Middle English lush, possibly from lascious, lascivious — a word that drifted from sensual ripeness toward visual abundance. Used as a color word since the eighteenth century for the saturated greens of well-watered foliage and the deep saturated jewel tones of velvet upholstery. Used across the deep and bold buckets where the hue is simultaneously dark and vivid.

Lintel
modifier

Old English lyn-trigan, threshold-beam. As a color modifier, lintel implies a horizontal-load-bearing-beam-above-door quality, the visual register of Stonehenge-and-medieval-stone-lintel hand-cut horizontal-load-bearing stone-and-timber lintel-above-door architectural surfaces under medieval-stone-and-timber lintel-above-door light. Sits at the modifier-and-architecture end of the grid, parallel to sill and truss in usage.

Crimson
noun

From the Old Spanish cremesin, itself from the Arabic qirmiz — the kermes scale insect, dried and ground into a brilliant carmine dye prized in the medieval Mediterranean. For centuries the most expensive red on a draper's shelf, reserved for cardinals, kings, and the cloth that gave English the word crimson. Cooler than scarlet, deeper than rose; the color of pomegranate seeds and a serious occasion.

Closest matches

The nearest named color in three reference sources, ranked by perceptual distance (ΔE76 in CIELAB). ΔE < 1 is imperceptible to most viewers; ΔE > 10 is clearly different. When two sources point to the same hex they’re merged into one tile; click any to open that color’s page.

Variations

Click any swatch to explore

Harmonies

Accessibility

Color-vision simulation

How this color appears to viewers with the four major color-vision-deficiency types. Computed via the Machado (2009) physiologically-based model. If a tile matches the original, the color reads the same to that viewer.

#c0332c
Original
#5d542a
Protanopia
#807326
Deuteranopia
#d30033
Tritanopia
#505050
Achromatopsia
WCAG contrast

The color used as foreground text against pure white and pure black, with the contrast ratio and WCAG 2.1 grade. Aim for AA (4.5:1) for body text and AA Large (3:1) for 18 pt+ headlines; AAA (7:1) is the gold standard for long-form reading surfaces.

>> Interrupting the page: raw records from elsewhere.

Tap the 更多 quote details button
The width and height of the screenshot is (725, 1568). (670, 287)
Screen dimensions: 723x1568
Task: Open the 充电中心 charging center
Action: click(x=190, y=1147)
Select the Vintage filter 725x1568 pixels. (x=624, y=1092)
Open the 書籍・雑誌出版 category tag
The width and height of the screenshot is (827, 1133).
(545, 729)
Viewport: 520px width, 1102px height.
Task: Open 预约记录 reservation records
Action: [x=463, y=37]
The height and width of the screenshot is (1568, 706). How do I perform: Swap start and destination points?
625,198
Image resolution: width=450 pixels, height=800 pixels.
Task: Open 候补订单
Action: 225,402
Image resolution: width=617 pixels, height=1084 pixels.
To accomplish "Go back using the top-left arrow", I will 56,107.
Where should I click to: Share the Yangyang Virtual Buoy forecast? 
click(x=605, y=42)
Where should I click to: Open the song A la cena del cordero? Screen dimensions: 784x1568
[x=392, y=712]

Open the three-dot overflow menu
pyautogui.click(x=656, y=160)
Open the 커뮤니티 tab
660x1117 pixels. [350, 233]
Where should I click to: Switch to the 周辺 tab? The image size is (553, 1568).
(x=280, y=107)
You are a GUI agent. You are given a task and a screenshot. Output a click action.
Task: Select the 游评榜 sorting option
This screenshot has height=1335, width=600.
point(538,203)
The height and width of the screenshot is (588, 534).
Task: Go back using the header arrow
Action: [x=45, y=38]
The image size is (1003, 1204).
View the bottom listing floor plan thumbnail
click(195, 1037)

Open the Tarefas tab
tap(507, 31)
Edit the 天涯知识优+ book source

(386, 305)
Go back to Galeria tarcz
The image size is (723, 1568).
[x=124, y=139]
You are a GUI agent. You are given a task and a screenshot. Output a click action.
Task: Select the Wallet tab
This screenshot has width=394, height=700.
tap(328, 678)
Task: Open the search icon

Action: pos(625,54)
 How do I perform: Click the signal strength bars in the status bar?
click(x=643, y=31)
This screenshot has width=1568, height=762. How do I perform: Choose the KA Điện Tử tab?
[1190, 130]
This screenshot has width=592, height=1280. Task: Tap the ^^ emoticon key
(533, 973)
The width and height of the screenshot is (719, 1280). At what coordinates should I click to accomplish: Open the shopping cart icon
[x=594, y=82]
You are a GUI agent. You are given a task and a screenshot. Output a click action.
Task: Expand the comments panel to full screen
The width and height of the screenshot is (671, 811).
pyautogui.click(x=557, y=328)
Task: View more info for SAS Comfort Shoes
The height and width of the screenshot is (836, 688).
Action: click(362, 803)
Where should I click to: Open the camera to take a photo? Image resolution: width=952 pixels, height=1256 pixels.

The quick brown foxSample body text at normal size. The wcag minimum for body contrast is 4.5:1 (AA) or 7:1 (AAA).
AAon White
5.60:1
The quick brown foxSample body text at normal size. The wcag minimum for body contrast is 4.5:1 (AA) or 7:1 (AAA).
AA Largeon Black
3.75:1

Wide gamut

Display P3 representation

The CSS Color 4 wide-gamut form of this color. Both swatches render the same color on every display — the P3 form only diverges from sRGB when a designer pushes channels outside sRGB's reach.

sRGB hex
sRGB hex
##C0332C
Display P3
Display P3
color(display-p3 0.6939 0.2465 0.2039)
P3 has subtle headroomOKLCH chroma 0.179

Moderately saturated colors gain a small bump in P3 — the difference is usually visible side-by-side on wide-gamut hardware but won't change the character of the color.